Understanding the link between ecological and morphological traits in extant species is a key issue, particularly in paleontology, as it allows the ecology of extinct species to be inferred from morphological features. Such predictions are classically performed using a linear discriminant analysis (LDA): an approach that consists first in fitting a model to a training set of individuals for which both categorical traits (e.g. ecological classes) and continuous traits (e.g. morphology) are known, and then predicting the class of individuals for which only continuous traits are known.

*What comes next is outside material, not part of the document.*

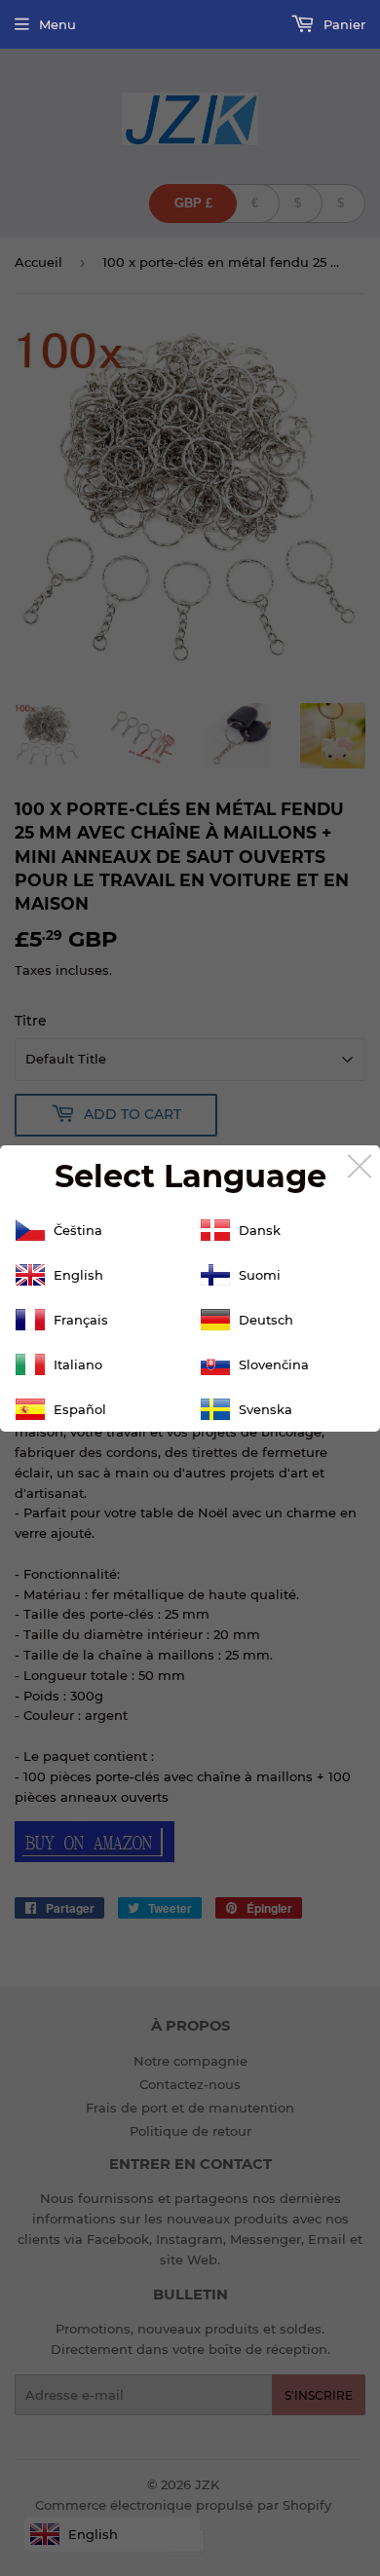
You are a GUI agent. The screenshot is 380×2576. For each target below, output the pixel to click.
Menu (57, 24)
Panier (342, 24)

However, existing discriminant analyses either fail to address the fact that individuals are not independent observations from each other due to their shared evolutionary history, or attempt to correct for the phylogenetic signal that is thought to bias the prediction. Instead, we argue that the phylogenetic position of an individual can also be informative for inferring its ecology, as closely related species often share the same ecological classes. In addition, “classical” discriminant analysis methods significantly lose statistical power as the number of morphological traits (p) approaches the number of species (n), and are not applicable to datasets for which p is greater than n (high-dimensional datasets), which are now commonplace with the rise of 2D and 3D geometric morphometrics.
Here we introduce a new discriminant analysis that is both phylogeny-informed and applicable to high-dimensional datasets through penalized likelihood techniques. The performance of this newly implemented method was assessed on simulated and empirical datasets. It appears that this new method outperforms, in many situations, conventional discriminant approaches when applied to comparative datasets (e.g., phylogenetically related species).